Si no te lo permiten no puedes estar vivo. Eres un vivo muy muerto. Denegar el placer, manipular la conciencia, desestabilizar la personalidad, prohibir el crecimiento o acelerar la muerte física es para lo que están entrenados los médicos. Puede parecer lo contrario de lo que dicen que hacen los médicos pero eso es un engaño por temor hacia ellos.

El 6 de junio de 2007 en El Periódico, Josep Martí Blanch escribía un titular como este de Un vivo muy muerto. Haciendo referencia a lo que había dado de si el Pacto Nacional del Referéndum de autodeterminación de Cataluña. Un pacto que seguía existiendo pero estaba muerto porque no había ningún trabajo que hacer.
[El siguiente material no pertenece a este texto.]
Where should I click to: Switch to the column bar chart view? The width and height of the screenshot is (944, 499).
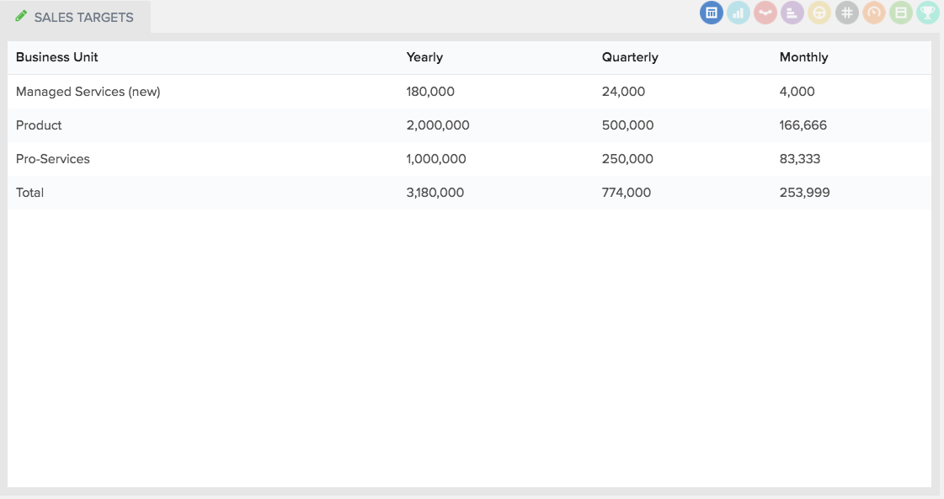[x=738, y=13]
Estamos a 7 de enero de 2020 y sigue igual más o menos el “procés” de Cataluña. Si el “procés” fuera una persona, que los médicos hubieran estado medicando muchos años, para extrapolar su comportamiento al “procés”, estarían infringiendo todas las leyes de derechos humanos. Un conejillo de indias humano es lo que pienso que se utiliza para poder controlar un ámbito de una escala más grande.

Un vivo muy muerto es como alguien conectado a una máquina con electroencefalograma plano. Esperando que la grafica se mueva.

Estar vivo no es sinónimo de vivir. Estar muerto no es sinónimo de dormido.